Sementara puisi Di Negri Amplop, karya penyair kenamaan Gus Mus-dibawakan oleh Yanto Selai, Mahasiswa Atma Jaya—dengan halus menyindir praktek-praktek kolusi, korupsi dan nepotisme sehingga acapkali Ibu Pertiwi menangis melihat anak-anaknya menjadi hamba uang.
Text puisi yang bait-baitnya penuh dengan sindiran halus dipertegas dengan ekspresi sang deklamator yang berkarakter dan penuh penuh penjiwaan. Balutan nada-nada yang menyentuh sanubari membuat segenap penonton ikut tersihir.
IMG-20170807-WA0011
Padahal dalam puisi Negeriku, lewat penampilan Yulina Anul, Mahasiswi Institut Bisnis dan Informatika Kosgoro Jakarta, Ibu pertiwi mengajukan pertanyaan retoris: mana ada negeri sesubur negeriku?
Bahwasanya realitas yang dihadapi oleh setiap putra-putri pertiwi sungguh sangat ironis.
Kekayaan alam yang melimpah namun tetap saja, masyarakatnya harus mengemis dan kelaparan di negerinya yang subur dan kaya raya.
Alunan nada pada setiap kata, ekspresi yang variatif mengikuti alur dan pesan teks, sang deklamator mampu menghipnotis penonton pada sebuah permenungan panjang dan mendalam tentang apa dan bagaimana saya mengubah nasib di negeri sendiri.
P_20170806_173635_1_p
Puisi seperti Bhineka Tunggal Ika dan Negeriku ha…hi…masing-masing dibawakan oleh Jeremiaz dan Jefry Darman.
Penampilan seorang Jeremiaz, Mahasiswa Universitas Pamulang ini menghadapkan penonton pada realitas akan indahnya keberagaman.
Bahwasanya, konsep satu dan utuh lahir dari adanya dua hal entitas yang berbeda namun saling membutuhkan untuk mengaktualisasi diri hingga mencapai kepenuhan.
Sementara penampilan seorang Jefry Darman, Mahasiswa pada Institut Bisnis Nusantara, menantang penonton dengan teks puisi yang berisikan bait-bait jenaka tentunya berimplikasi menyindir dengan cara yang tak biasa.
Sang deklamator membawakan puisi tersebut dengan ekspresi yang santai namun hampir bisa dikatakan, setiap celetukan “ha…hi..”.yang terlantun membuat nyeri di ulu hati.
Sementara penonton asyik menikmati suguhan tema kenegaraan, Jonsy Lopong, tampil membawa api menyulut semangat para penonton untuk mulai jatuh cinta pada sastra.

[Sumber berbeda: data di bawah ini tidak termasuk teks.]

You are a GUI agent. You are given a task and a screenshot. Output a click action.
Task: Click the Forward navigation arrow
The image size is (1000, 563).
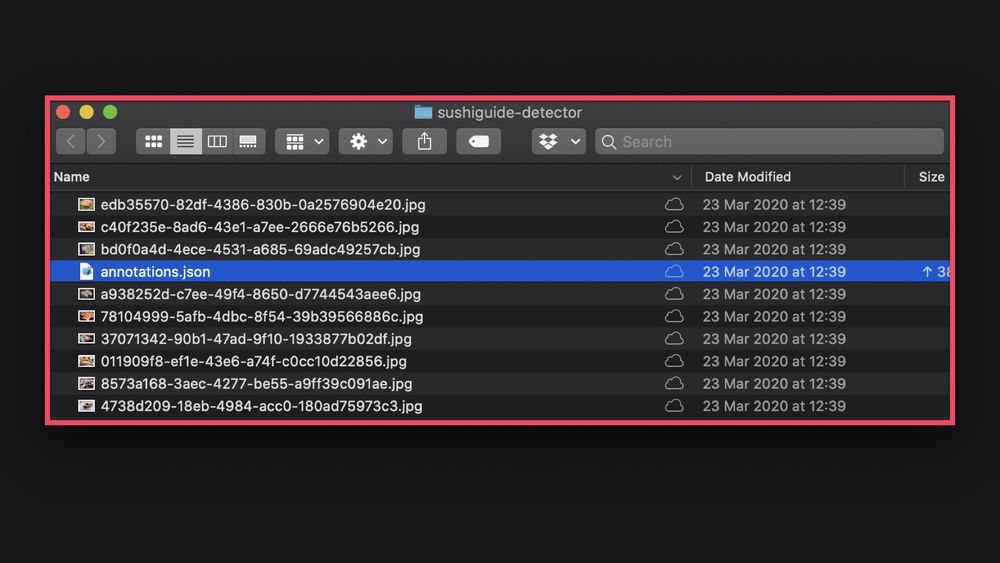click(101, 142)
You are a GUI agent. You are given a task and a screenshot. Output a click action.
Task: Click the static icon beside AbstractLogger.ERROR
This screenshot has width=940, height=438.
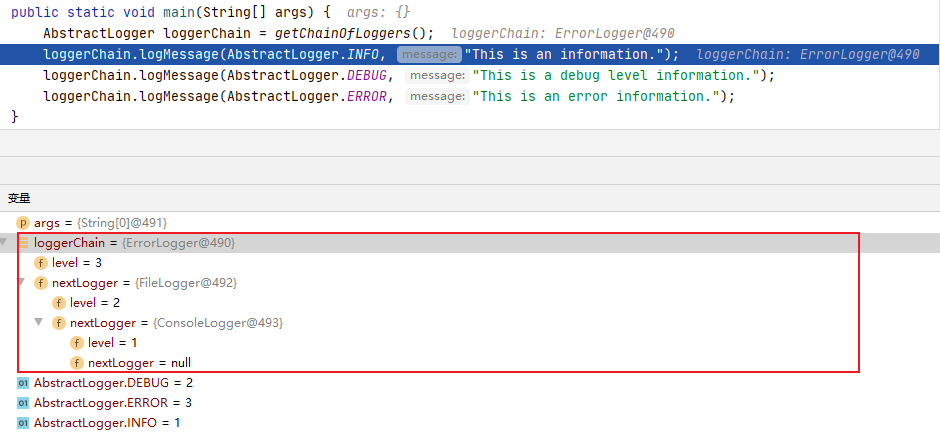pos(23,403)
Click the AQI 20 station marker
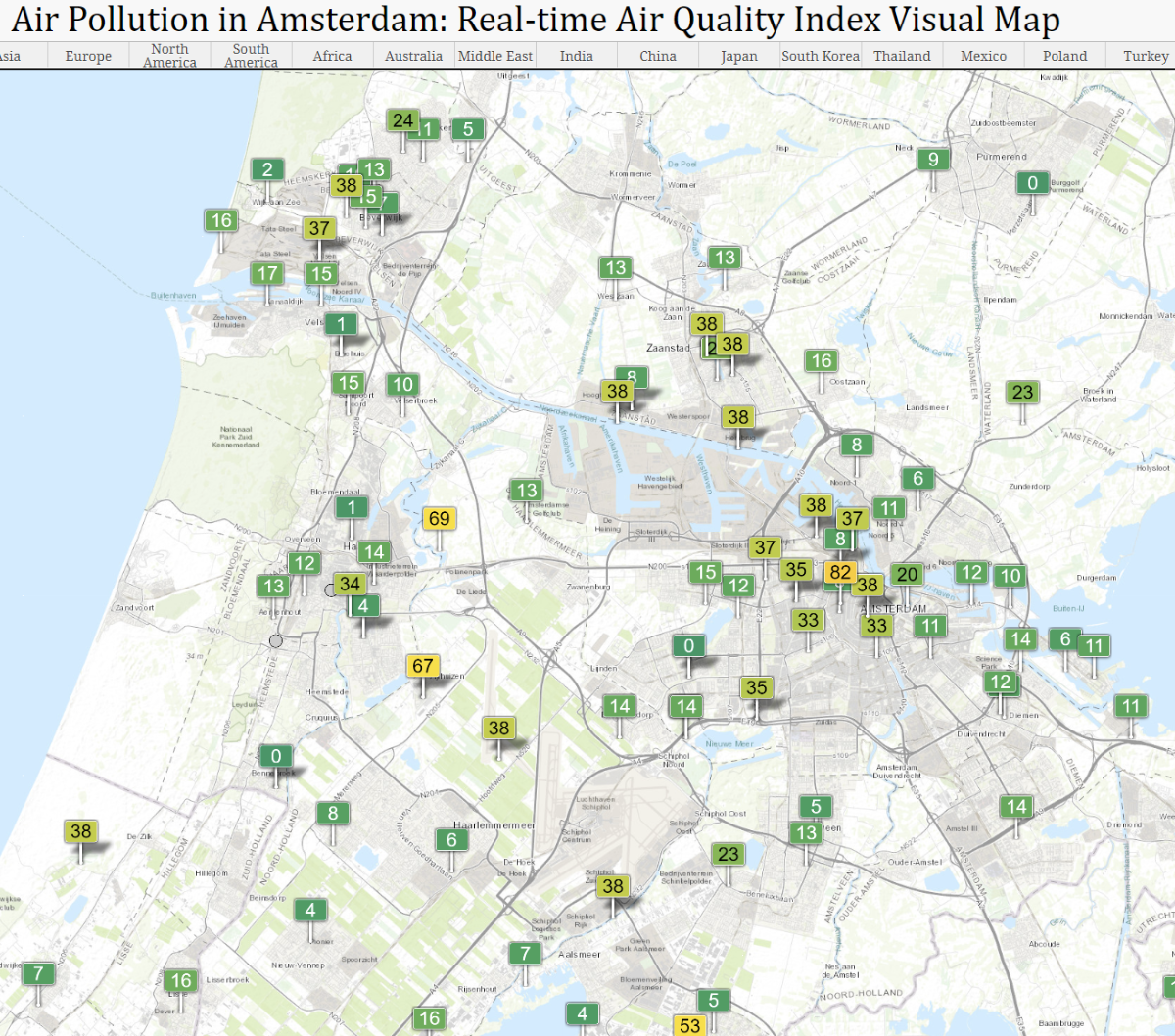Image resolution: width=1175 pixels, height=1036 pixels. (907, 575)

Puisi karya Saut Sitompul Ia bawakan dengan menyentrik dan menggelitik hati. Bhawsananya menulis puisi itu bukan hal sulit.
Cukup ada kertas dan pena di tangan. Tulis saja apa yang ada di sekeliling. Apa yang dilihat, didengar, dicium, dirasa dan dipikirkan.

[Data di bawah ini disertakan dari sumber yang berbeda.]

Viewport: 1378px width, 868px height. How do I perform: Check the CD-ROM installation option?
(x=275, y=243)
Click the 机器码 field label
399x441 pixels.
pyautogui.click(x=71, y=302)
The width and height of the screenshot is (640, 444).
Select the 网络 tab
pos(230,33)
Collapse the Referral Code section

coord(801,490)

Penampilan ekspresif dari seorang alumnus Universita Trisakti tersebut pada intinya berpesan bahwa siapa saja bisa menulis puisi, kapan dan di mana saja. Yang terpenting memiliki kepekaan dan tingkat sensitivitas yang tinggi dengan alam sekitar dan juga diri sendiri.

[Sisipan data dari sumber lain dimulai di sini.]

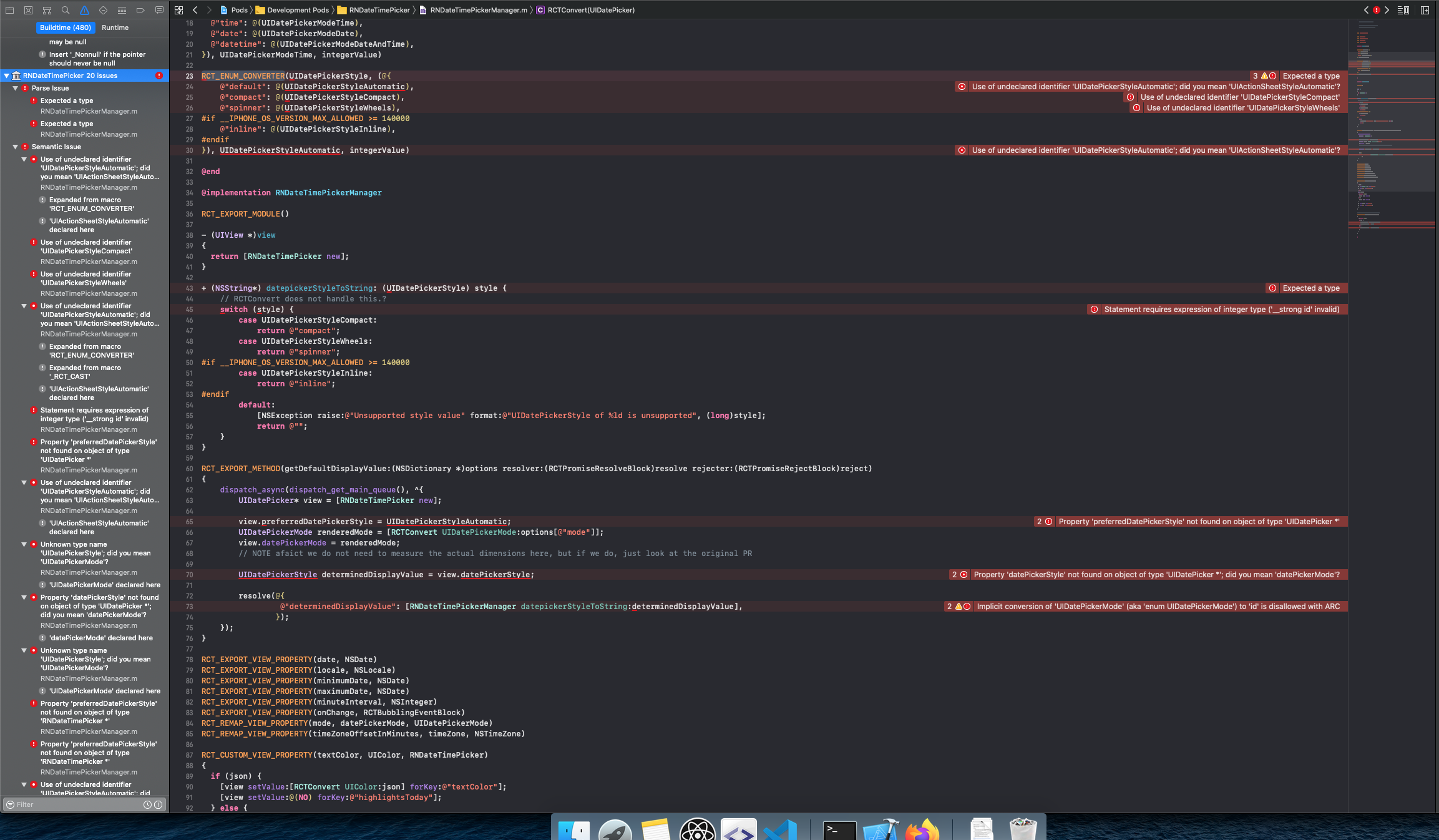Switch to the Runtime issues tab
Viewport: 1439px width, 840px height.
coord(115,27)
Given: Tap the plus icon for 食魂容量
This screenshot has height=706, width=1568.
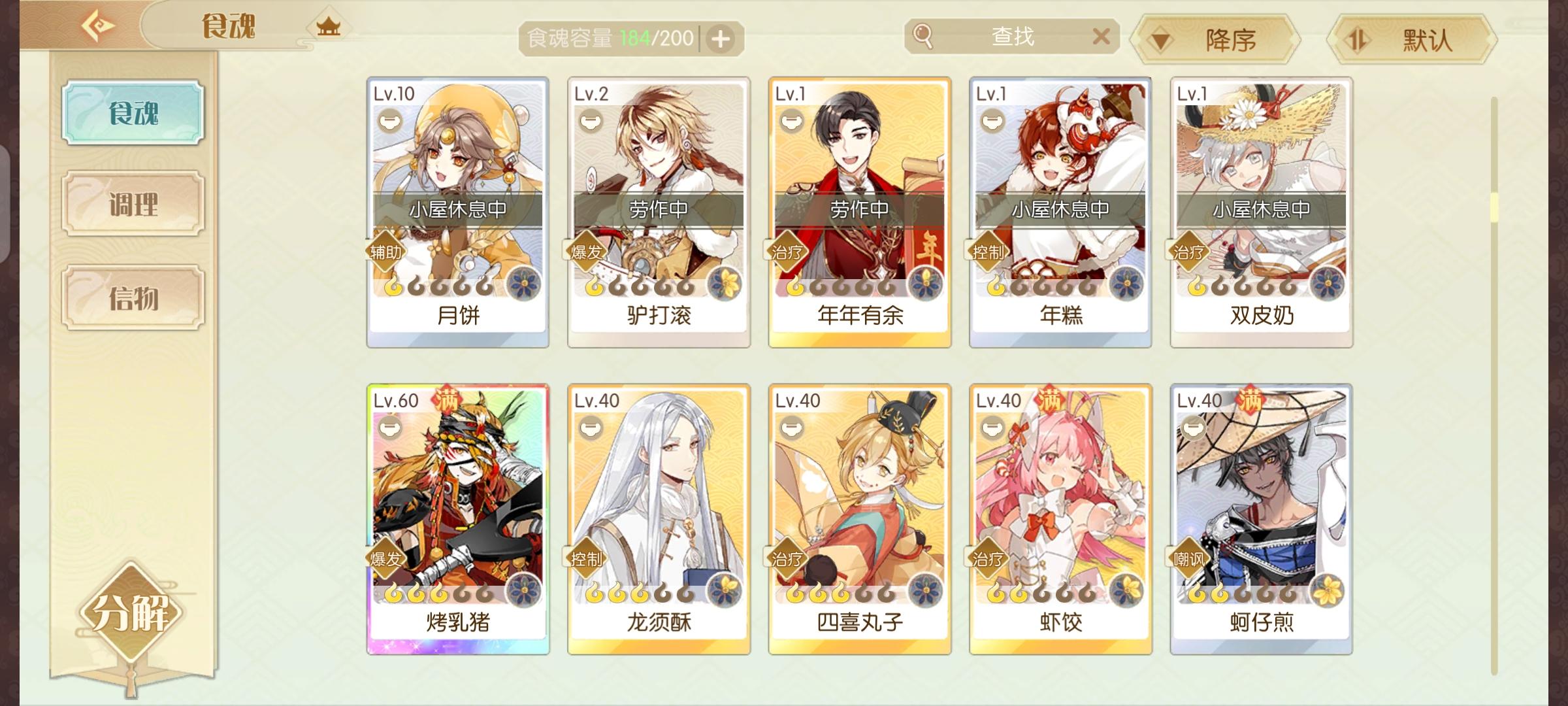Looking at the screenshot, I should pos(721,39).
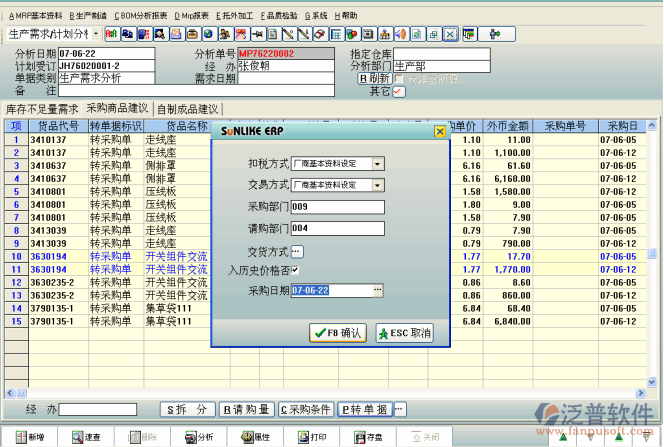Toggle the 入历史价格否 checkbox
This screenshot has width=664, height=447.
coord(295,270)
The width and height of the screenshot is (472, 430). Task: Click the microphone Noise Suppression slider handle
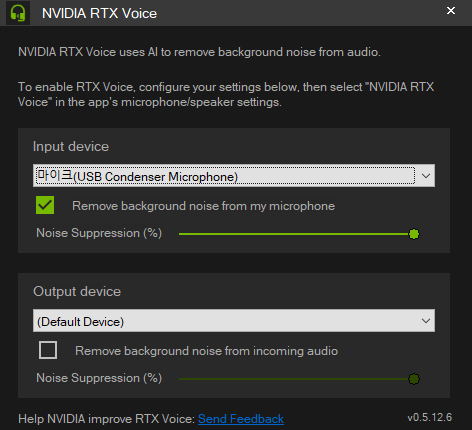(414, 234)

Beberapa hadirin juga diberikan kesempatan untuk membacakan puisi dan ditutup dengan puisi berjudul “Aku Masih Sangat Hafal Nyanyian Itu” karya KH. Mustofa Bisri yang dibawakan oleh Rikard Djegadut sebagai puisi pamungkas .
Puisi tersebut khusus menyorot ke-kontras-an antara realitas kepahitan yang dialami bangsa ini dengan pandangan visioner pengarang lagu Indonesia Tanah Air Beta—yang mana kemudian realitas-realitas ironis tersebut disuguhkan di meja permenungan bagi segenap komponen bangsa.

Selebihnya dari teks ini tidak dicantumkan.